> _Fragmento_
Señor Presidente, soy un hijo de este pueblo como los otros tantos que han enterrado sus ombligos en esta tierra de arena y de sol.
Sin embargo, vivo como hoja amarillenta y solitaria a punto de caer.
De cara al futuro, tengo muchas preguntas sin respuestas sobre el destino.
Subsisto en esta atmósfera por la pura gracia de Dios.
No tengo donde recostar mi cabeza y para el día de mi muerte, tampoco una tumba donde depositen mi cuerpo como los deslumbrantes mausoleos de apellidos afortunados.
Si mi enfermedad llega a ser grave y larga, ¿qué ocurrirá?
Eso no me deja dormir.
No tengo para honorarios de médicos ni los inalcanzables remedios.
No puedo pensar en pensión digna, en trabajo ni en mano amiga de nadie, pues aquí todo está copado.
Usted bien sabe que el Estado y el Gobierno son las comarcas de los compañeros y de los políticos de fuste y futa.
Estoy parado en este suelo pero no todos somos iguales.
Para mí todo está prohibido: pan, agua, ríos, montañas, tierras, clínicas, hospitales, educación, sueños y hasta el lugar de descanso final.

> _Tareas por realizar_
1. Según el fragmento, ¿cómo vive quien habla?
2. Reanude el fragmento, la queja dirigida al Señor Presidente, a partir de su última oración.

Entradas listadas en un conjunto de datos
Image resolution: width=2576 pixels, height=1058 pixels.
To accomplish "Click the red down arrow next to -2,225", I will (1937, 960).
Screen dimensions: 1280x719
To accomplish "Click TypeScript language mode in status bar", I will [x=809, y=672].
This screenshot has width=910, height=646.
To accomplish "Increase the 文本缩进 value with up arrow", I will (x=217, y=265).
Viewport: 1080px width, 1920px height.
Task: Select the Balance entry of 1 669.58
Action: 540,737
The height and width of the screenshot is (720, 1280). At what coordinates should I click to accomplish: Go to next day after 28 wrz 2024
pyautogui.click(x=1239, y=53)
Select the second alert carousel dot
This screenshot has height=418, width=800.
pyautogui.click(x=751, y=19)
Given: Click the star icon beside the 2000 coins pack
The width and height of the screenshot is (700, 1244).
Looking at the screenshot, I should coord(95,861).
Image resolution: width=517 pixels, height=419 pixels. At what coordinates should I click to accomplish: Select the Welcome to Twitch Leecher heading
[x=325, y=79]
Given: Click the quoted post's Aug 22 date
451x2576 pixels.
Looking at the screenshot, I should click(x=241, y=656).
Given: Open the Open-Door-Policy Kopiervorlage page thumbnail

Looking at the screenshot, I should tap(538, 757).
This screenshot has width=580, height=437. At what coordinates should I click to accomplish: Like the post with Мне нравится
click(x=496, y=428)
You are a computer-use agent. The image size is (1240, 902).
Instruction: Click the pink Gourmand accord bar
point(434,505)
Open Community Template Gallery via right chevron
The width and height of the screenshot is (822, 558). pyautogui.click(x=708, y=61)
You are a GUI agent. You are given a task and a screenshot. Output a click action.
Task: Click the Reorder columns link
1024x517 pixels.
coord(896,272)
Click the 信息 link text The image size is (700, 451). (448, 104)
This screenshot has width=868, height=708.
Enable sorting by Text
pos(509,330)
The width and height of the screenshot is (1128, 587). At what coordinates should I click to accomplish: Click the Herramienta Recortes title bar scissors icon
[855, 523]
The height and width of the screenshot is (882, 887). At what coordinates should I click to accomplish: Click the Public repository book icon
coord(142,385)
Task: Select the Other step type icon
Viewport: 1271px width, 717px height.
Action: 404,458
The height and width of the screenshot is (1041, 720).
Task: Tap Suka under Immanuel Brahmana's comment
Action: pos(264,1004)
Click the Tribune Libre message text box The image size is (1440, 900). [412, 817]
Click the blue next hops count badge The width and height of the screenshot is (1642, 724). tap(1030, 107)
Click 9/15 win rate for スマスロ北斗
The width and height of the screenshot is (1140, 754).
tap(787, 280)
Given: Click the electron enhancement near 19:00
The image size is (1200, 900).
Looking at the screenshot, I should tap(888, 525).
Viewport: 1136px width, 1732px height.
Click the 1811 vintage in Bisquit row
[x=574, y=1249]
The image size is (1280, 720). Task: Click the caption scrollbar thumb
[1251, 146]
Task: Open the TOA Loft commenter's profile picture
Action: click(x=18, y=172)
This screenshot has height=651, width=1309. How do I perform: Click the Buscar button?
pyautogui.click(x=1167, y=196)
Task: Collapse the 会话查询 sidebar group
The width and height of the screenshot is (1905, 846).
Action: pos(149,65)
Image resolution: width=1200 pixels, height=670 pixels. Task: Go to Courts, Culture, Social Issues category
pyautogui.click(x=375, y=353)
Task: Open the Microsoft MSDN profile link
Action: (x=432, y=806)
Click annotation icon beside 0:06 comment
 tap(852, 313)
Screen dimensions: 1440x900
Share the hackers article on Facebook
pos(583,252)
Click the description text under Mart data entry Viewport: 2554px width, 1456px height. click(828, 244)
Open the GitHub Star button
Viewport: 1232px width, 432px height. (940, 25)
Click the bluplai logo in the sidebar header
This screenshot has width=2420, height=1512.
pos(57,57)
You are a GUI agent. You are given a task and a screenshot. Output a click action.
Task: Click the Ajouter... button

> _Resultados obtenidos_
1. Como hoja amarillenta y solitaria a punto de caer.

2.
Dicen que usted es mi Presidente.
Eso no lo entiendo.
Yo no puedo verlo, tocarlo ni decirle cuánto estoy sufriendo y cuan asustado estoy de mí mañana, tan oscuro como las nieblas de las noches descobijadas de estrellas.
Escuché que usted anda haciendo muchas cosas.
Dios quiera que así sea; que mis nietos alcancen algo.
Mientras tanto, intentaré cruzar aquella calle con mis zapatos horados, el cuerpo cansado, el estómago transido, la mirada perdida y la ropa diluida.
Me cuidaré, pues sé que los deslamados ambiciosos pueden llevarme por delante.
Cuán difícil se ha tornado la existencia en estos sus dominios, señor Presidente.